▸ **Set problem**:
Transcribe the text of each record below word for word, omitting the pictures.

▸ **Task data**:
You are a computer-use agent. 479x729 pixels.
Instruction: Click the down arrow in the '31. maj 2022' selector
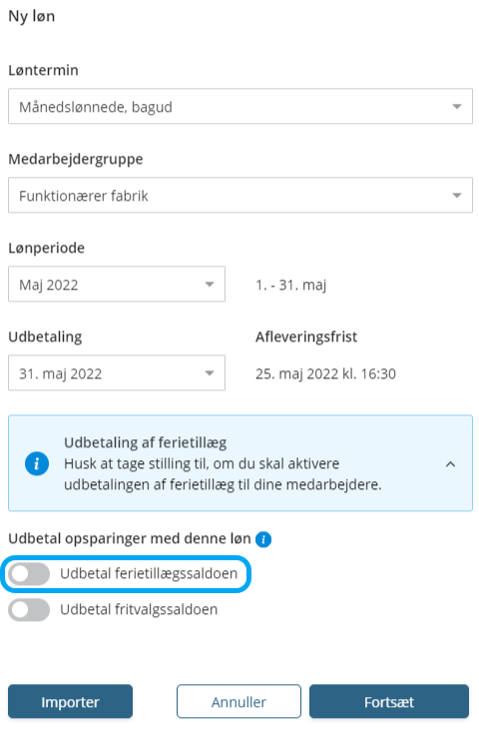(210, 373)
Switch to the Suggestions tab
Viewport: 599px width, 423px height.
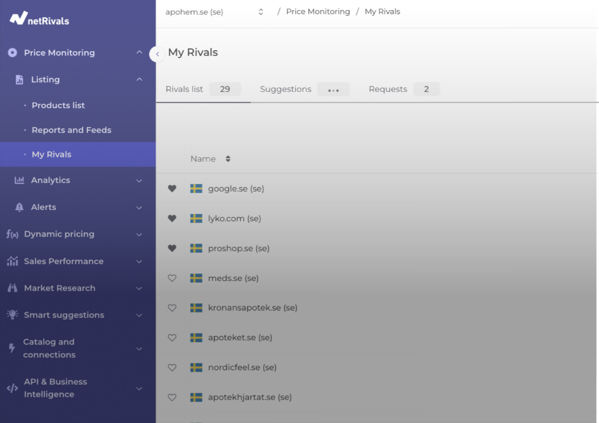point(285,89)
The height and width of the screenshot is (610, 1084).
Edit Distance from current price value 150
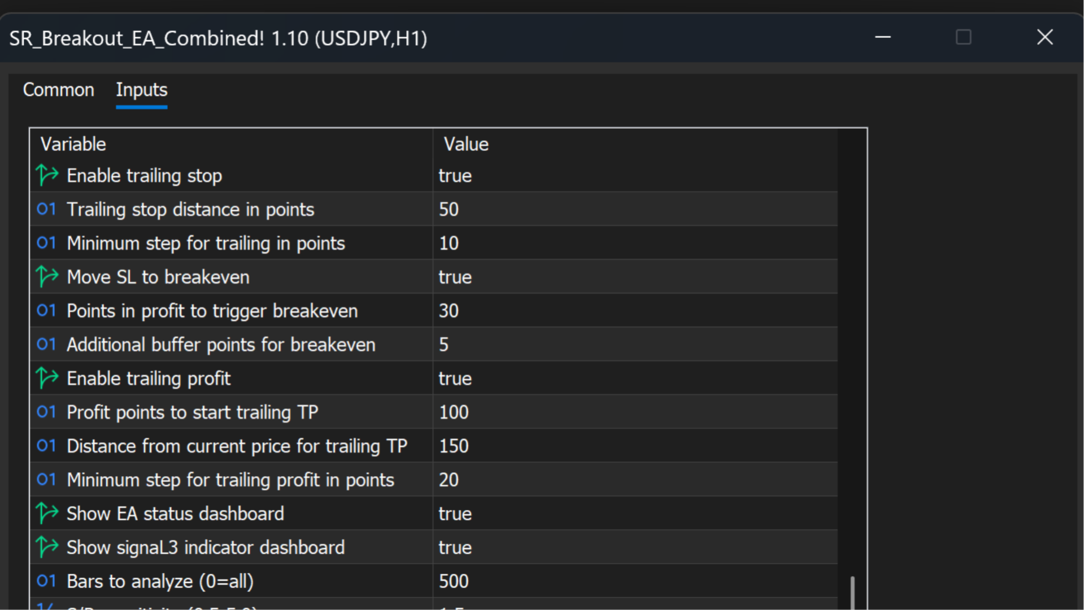tap(454, 446)
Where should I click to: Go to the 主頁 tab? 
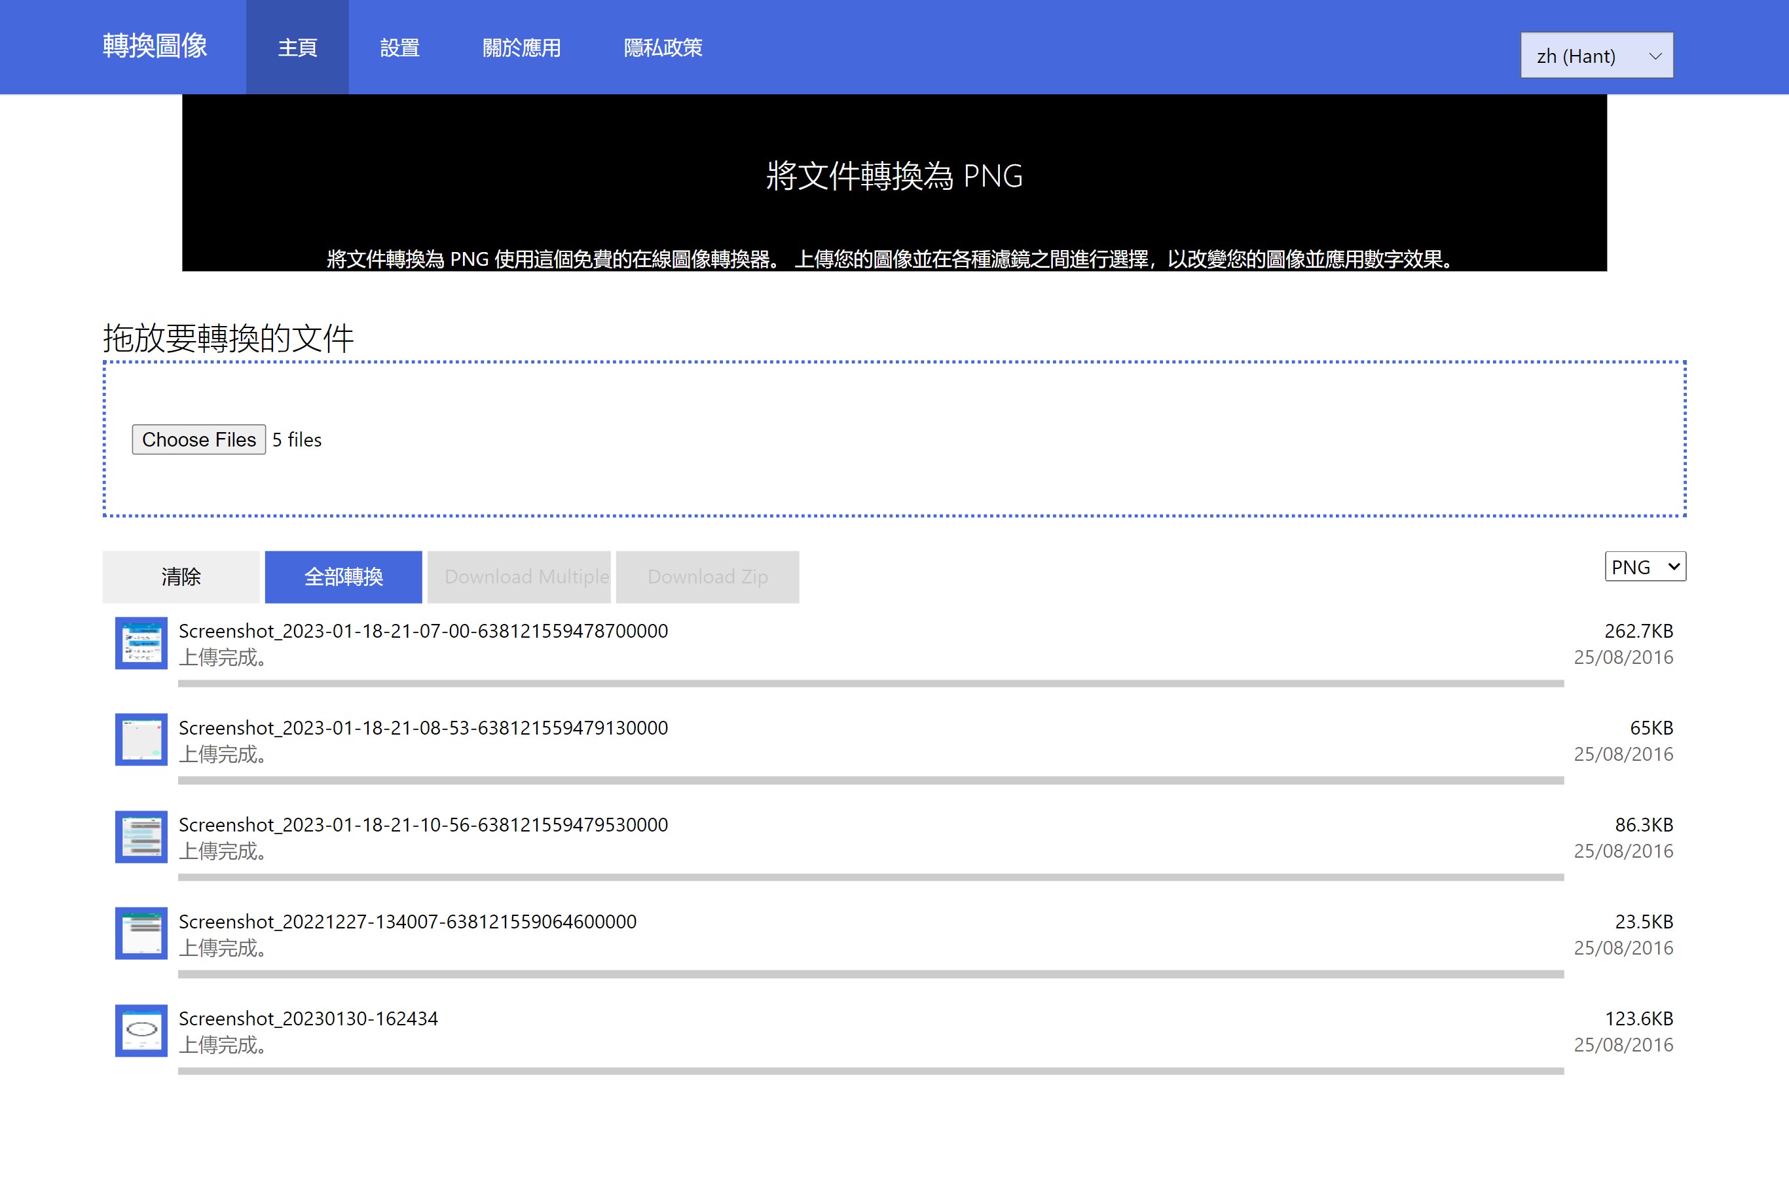297,48
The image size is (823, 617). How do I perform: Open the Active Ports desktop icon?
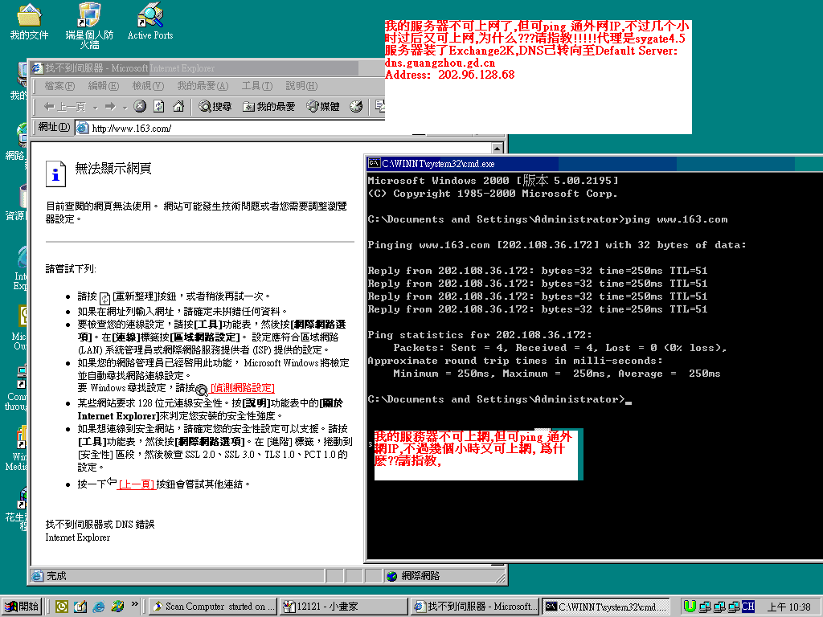(150, 21)
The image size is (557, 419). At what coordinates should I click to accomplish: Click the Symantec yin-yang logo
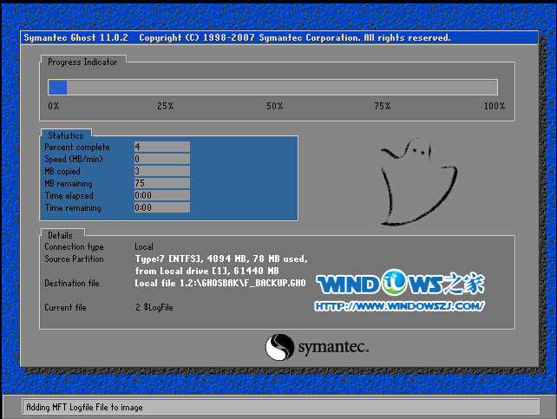click(x=279, y=347)
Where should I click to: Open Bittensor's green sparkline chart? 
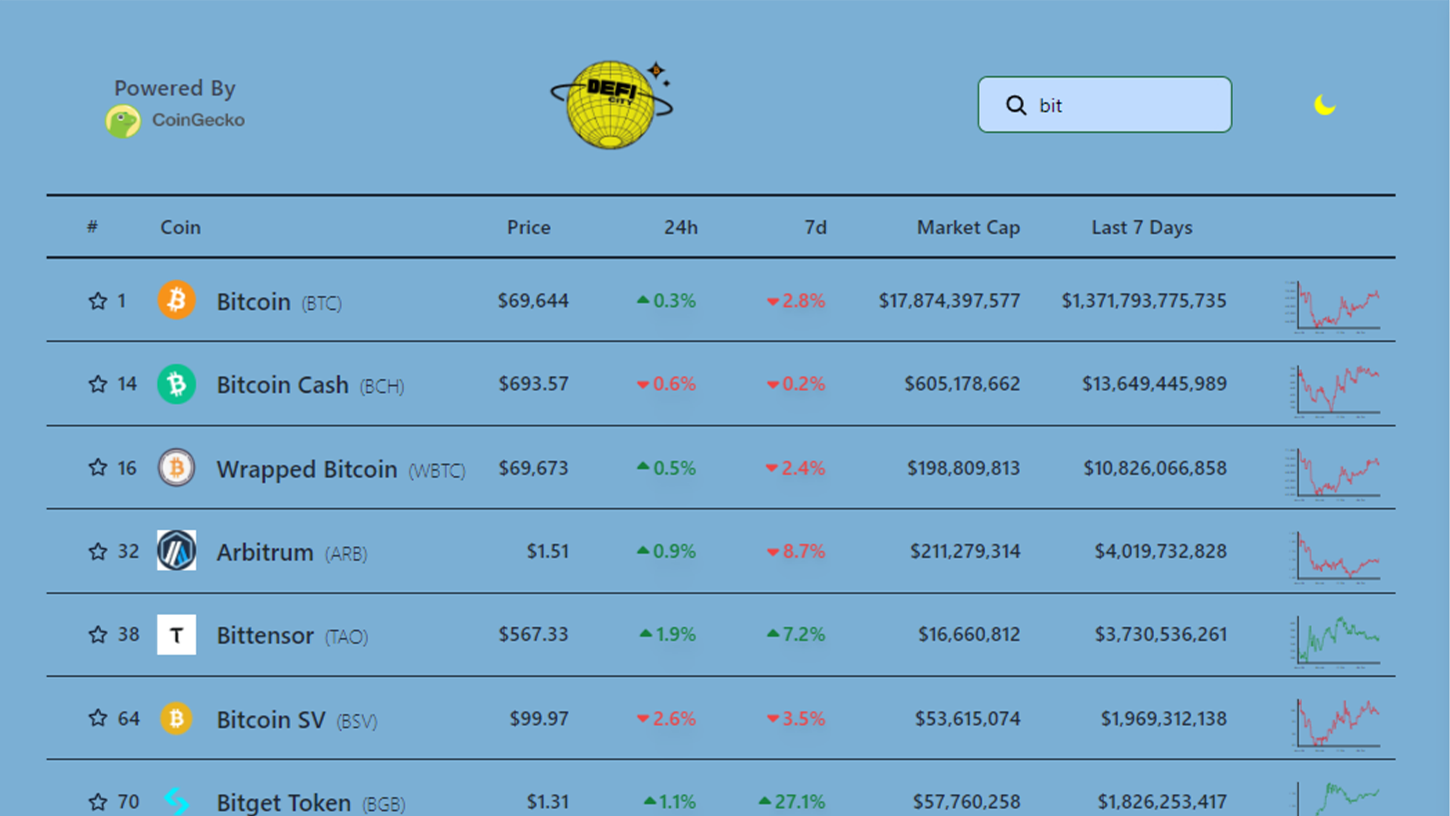[x=1334, y=640]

▸ **Exercise solution**:
You are a computer-use agent. 479x729 pixels.
Instruction: Click the down arrow in the '31. maj 2022' selector
(210, 373)
Switch to the Suggestions tab
Viewport: 599px width, 423px height.
point(285,89)
The height and width of the screenshot is (610, 1084).
Edit Distance from current price value 150
tap(454, 446)
Where should I click to: Go to the 主頁 tab? 
297,48
The image size is (823, 617). How do I perform: Open the Active Ports desktop icon?
(150, 21)
The image size is (557, 419). At what coordinates should I click to accomplish: Click the Symantec yin-yang logo
click(x=279, y=347)
Where should I click to: Open Bittensor's green sparkline chart? 
[x=1334, y=640]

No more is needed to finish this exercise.